# Infant Nursery for Newborn - help!



## beeniedubai (Jan 7, 2015)

Hi All--

I'm due in May and will be going on my most "gracious" 45 days of maternity leave after which time i will be coming back to work :'( :'( :'(

What i would like to know is this: where does everyone leave their children when they go back to work????!!

The baby will be 45 days old and I have nowhere to keep him, and leaving him with the maid is not an option.

I work in Media City, so a nursery that's close to me would be ideal, as i could go feed/visit at lunch and also this would facilitate drop off and pick-up.

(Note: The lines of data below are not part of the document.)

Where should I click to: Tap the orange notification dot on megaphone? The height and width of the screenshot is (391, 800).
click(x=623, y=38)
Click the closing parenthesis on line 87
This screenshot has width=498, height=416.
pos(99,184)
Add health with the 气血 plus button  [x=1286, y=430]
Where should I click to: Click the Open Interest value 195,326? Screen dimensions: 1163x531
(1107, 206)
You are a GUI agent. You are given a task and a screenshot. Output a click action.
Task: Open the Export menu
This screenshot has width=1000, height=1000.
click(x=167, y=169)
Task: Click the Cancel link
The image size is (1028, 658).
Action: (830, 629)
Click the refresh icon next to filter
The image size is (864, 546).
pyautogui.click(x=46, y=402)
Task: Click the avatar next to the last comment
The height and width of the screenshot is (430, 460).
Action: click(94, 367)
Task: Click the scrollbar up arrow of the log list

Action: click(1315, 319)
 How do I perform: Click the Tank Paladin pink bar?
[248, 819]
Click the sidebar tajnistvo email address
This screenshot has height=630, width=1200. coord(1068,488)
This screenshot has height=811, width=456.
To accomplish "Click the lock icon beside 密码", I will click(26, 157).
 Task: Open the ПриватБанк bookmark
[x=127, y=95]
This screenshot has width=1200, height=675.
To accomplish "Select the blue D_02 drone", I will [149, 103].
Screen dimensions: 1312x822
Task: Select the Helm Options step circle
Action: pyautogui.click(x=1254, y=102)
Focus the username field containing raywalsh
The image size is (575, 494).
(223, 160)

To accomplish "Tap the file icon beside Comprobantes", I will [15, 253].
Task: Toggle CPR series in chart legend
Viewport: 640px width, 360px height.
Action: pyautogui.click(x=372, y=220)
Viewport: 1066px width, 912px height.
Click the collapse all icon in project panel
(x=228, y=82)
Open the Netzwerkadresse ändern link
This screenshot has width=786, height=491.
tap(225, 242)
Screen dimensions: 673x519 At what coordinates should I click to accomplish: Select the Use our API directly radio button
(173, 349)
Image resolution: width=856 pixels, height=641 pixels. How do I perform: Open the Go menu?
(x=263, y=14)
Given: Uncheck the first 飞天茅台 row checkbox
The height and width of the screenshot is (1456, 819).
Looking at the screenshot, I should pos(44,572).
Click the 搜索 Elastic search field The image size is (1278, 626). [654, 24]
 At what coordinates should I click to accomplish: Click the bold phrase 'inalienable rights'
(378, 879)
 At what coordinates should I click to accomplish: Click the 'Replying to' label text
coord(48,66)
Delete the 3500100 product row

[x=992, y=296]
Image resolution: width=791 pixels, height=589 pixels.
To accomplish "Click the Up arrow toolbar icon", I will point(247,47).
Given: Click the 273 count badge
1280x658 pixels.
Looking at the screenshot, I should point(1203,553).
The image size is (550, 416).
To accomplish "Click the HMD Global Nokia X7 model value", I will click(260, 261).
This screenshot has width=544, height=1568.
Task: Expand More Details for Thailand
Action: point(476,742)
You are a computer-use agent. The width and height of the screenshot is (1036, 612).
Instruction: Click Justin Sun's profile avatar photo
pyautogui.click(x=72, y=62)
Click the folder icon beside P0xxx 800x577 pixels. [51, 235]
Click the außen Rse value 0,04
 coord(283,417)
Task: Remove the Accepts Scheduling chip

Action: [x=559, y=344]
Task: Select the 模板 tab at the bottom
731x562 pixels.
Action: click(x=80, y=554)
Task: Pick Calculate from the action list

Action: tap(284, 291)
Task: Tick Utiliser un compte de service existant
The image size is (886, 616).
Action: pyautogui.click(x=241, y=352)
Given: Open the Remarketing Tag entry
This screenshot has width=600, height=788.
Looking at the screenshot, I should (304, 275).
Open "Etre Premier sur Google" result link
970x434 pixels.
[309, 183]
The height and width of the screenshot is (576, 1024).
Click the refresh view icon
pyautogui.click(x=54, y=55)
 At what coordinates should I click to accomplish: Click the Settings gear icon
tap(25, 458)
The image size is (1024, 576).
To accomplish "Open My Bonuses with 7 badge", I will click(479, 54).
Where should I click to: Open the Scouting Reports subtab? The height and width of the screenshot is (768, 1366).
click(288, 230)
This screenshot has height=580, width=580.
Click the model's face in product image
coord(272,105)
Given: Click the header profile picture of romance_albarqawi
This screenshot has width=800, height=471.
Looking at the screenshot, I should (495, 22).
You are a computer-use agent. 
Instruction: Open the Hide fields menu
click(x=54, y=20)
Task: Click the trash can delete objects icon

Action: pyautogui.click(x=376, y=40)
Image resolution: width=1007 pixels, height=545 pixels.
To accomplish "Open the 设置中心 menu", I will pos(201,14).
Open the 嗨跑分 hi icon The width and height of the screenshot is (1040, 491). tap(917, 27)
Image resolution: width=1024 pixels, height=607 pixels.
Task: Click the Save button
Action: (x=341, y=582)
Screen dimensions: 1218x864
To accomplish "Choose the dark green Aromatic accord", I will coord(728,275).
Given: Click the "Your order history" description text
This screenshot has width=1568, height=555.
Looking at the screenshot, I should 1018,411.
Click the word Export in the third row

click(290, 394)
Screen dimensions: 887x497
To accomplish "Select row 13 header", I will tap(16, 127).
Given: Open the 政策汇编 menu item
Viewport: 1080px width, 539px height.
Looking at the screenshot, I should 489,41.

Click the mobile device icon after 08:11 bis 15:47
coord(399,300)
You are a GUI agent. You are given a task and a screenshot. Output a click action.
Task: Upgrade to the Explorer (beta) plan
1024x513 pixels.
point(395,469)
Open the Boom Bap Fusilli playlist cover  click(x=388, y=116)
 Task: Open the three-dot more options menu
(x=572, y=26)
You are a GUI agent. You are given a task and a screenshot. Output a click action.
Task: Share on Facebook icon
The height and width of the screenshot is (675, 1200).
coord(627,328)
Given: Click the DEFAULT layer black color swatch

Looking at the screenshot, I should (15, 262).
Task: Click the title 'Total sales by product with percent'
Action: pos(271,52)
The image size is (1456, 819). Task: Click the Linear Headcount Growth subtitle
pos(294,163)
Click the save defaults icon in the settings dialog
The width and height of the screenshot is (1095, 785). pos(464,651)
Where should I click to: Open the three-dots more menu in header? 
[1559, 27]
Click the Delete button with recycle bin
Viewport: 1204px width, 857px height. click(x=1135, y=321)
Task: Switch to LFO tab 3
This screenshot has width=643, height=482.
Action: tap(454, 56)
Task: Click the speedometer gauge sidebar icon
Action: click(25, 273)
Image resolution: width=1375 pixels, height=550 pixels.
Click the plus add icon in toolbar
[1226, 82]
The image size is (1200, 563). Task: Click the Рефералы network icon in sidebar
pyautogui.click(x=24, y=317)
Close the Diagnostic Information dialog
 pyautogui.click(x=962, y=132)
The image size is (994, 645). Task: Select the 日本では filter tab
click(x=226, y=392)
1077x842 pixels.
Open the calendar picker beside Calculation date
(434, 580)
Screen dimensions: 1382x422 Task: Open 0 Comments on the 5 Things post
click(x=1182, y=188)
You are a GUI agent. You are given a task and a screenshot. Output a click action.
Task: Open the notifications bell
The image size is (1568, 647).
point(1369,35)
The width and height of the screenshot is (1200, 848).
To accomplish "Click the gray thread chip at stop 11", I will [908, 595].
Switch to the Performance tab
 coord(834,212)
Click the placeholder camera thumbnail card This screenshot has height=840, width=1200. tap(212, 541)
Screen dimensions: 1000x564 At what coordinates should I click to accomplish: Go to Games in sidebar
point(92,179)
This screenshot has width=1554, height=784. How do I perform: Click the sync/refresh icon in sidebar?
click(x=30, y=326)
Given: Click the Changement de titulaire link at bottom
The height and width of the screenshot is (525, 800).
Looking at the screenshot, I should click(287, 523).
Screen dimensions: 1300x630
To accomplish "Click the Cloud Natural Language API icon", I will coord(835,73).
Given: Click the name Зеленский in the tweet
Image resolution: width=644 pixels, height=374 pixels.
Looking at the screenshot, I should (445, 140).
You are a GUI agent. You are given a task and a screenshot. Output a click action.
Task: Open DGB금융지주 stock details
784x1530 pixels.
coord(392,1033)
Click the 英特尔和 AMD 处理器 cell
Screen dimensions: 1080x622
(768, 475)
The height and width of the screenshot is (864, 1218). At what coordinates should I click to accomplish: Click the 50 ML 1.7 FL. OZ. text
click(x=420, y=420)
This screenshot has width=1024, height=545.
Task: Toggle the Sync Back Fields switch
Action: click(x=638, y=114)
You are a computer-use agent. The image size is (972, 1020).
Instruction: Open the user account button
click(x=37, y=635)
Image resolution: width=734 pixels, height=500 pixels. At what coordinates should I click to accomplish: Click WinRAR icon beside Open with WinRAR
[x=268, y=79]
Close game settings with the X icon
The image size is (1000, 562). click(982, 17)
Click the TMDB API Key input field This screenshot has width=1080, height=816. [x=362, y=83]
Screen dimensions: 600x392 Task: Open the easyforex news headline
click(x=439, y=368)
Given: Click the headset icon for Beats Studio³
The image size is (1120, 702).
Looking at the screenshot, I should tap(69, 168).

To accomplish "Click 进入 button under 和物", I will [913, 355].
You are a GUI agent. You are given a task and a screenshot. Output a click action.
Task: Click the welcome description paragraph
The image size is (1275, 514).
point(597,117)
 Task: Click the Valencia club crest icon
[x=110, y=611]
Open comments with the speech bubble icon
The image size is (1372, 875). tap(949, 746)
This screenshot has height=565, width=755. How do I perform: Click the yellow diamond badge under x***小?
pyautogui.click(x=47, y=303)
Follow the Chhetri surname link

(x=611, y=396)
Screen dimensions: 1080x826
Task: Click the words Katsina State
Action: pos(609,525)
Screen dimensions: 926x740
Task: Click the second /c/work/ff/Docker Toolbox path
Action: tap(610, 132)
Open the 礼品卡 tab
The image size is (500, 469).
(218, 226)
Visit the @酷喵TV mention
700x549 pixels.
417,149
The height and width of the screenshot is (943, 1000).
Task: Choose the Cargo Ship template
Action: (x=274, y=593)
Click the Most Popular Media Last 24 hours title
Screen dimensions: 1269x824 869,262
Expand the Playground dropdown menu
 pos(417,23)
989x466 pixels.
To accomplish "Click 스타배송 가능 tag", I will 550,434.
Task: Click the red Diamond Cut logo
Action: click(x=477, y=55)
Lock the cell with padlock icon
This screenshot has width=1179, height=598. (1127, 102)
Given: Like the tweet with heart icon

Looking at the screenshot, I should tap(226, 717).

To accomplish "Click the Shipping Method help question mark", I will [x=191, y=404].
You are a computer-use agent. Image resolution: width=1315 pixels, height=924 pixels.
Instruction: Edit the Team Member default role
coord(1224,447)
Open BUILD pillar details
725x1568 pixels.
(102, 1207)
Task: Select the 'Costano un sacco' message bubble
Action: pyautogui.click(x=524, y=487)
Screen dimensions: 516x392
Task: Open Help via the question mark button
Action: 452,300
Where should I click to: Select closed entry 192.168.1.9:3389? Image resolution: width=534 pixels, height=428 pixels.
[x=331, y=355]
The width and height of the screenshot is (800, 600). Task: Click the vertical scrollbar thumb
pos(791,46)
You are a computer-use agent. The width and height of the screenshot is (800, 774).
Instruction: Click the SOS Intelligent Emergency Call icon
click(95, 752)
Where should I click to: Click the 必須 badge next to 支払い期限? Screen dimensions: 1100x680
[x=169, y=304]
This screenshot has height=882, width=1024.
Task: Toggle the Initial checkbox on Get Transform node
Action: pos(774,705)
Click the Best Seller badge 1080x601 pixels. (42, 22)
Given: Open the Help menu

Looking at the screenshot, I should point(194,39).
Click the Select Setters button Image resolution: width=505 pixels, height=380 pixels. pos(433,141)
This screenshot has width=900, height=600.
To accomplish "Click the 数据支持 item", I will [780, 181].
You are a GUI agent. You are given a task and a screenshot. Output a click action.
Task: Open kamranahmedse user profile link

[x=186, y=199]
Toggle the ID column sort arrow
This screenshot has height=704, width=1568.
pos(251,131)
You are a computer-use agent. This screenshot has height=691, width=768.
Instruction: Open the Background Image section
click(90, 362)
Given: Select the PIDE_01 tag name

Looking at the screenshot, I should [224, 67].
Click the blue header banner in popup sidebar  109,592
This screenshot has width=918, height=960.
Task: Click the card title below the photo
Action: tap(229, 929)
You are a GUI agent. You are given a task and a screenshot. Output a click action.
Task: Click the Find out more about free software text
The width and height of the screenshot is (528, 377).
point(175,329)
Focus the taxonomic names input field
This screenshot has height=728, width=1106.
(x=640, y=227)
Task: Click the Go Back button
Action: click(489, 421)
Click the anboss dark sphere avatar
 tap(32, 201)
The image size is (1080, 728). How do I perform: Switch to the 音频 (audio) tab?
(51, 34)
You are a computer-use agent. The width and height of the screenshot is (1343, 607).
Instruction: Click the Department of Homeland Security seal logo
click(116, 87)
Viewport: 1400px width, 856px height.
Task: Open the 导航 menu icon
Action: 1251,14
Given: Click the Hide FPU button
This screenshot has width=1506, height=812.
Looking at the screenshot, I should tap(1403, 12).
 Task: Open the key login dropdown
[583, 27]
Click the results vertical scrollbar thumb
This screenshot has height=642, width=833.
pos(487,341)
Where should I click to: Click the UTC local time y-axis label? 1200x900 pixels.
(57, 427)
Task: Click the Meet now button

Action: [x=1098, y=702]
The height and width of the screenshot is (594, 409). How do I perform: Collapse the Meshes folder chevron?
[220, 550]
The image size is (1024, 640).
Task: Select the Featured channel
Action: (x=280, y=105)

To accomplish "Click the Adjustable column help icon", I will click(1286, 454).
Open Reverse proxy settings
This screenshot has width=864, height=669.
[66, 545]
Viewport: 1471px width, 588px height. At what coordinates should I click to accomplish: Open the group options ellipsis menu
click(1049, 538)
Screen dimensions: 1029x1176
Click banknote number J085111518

please help as i am beginning to get VERY ANXIOUS!

thank you!!!!


----------



## telecompro (Apr 4, 2013)

Lots of nurseries there


----------



## beeniedubai (Jan 7, 2015)

telecompro said:


> Lots of nurseries there


i know there are telecompro-- the problem is finding a nursery that accept infants at that age.

can anyone help?


----------



## Byja (Mar 3, 2013)

Little Woods nursery/kindergarten in Safa 2, google it. But probably there are closer ones in JLT/Marina area.


----------



## beeniedubai (Jan 7, 2015)

Byja said:


> Little Woods nursery/kindergarten in Safa 2, google it. But probably there are closer ones in JLT/Marina area.


THANK YOU SO MUCH! i will definitely check them out... i see on their website they accept from 40 days old and upwards...

if anyone has any other ones that are closer to me in media city and come recommended i would greatly appreciate it!!! thank you


----------